__Texto fornecido__
▼

Vale recordar que após o milagroso desmoronamento da encosta soterrando piratas que saqueavam a Vila de Santos, em 1614, a primeira notícia sobre problemas no Monte Serrate datam de 1898, quando ocorreu um desmoronamento de pequenas proporções. Depois, em 1920, também em função de fortes chuvas, ocorreu novo deslizamento na encosta, "muito sofrendo a serraria dos srs. Domingues Pinto e Cia., que tiveram prejuízos no valor de 100 contos de reis. Por essa ocasião foram sacrificados diversos muares, nenhum acidente pessoal, entretanto, se registrando", como recordou o jornal santista A Tribuna em 11/3/1928, em meio ao noticiário sobre o terceiro - e trágico - deslizamento, ocorrido após as fortes chuvas no dia anterior. Um novo deslizamento, aliás, voltaria a ocorrer em 1956.

Mas, em 1928, enquanto os peritos não apresentavam seus laudos confirmando a estabilidade do maciço rochoso, à exceção de trechos sedimentares nas encostas, que teriam de ser escorados ou demolidos, os advogados debatiam sobre se a Municipalidade poderia ser ou não acionada na Justiça por remover o morro. Na edição de 18 de março de 1928, na página 2, A Tribuna estampava este artigo de um colaborador, que assinava apenas com as iniciais A.M.:

O desmoronamento em 1928
Foto: Poliantéia Santista, 1996, Ed. Caudex, S. Vicente/SP

A demolição do Monte Serrate

Discutiu-se, há dias, numa sessão extraordinária da Câmara Municipal, respeito a este assunto: - Pode a Municipalidade provocar a demolição do Monte Serrate, a fim de evitar maior perigo à população e proceder a essa demolição sem o risco de responder, mais tarde, por perdas e danos aos proprietários de prédios na encosta e no cume do morro?

▲

__Exercício proposto__
Transcreva, sem alterações, tudo o que vai de "O desmoronamento em" até "cume do morro?" no texto sobre os deslizamentos do Monte Serrate. A listagem não é necessária para esta tarefa.

__Dados de origem__
▼

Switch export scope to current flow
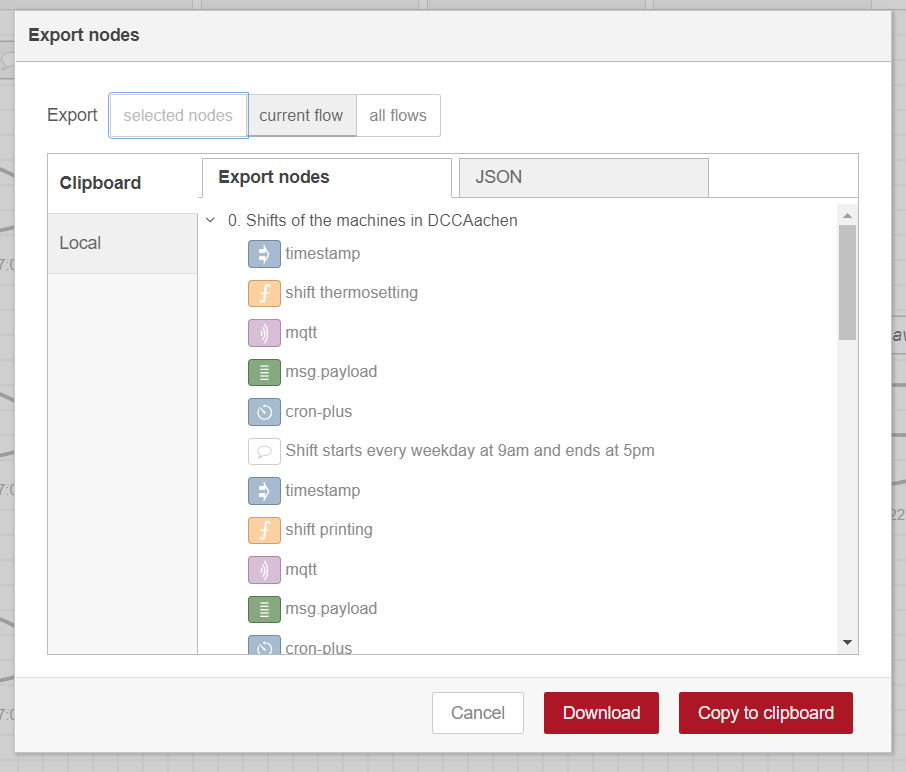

▲

__Solução completa__
O desmoronamento em 1928
Foto: Poliantéia Santista, 1996, Ed. Caudex, S. Vicente/SP

A demolição do Monte Serrate

Discutiu-se, há dias, numa sessão extraordinária da Câmara Municipal, respeito a este assunto: - Pode a Municipalidade provocar a demolição do Monte Serrate, a fim de evitar maior perigo à população e proceder a essa demolição sem o risco de responder, mais tarde, por perdas e danos aos proprietários de prédios na encosta e no cume do morro?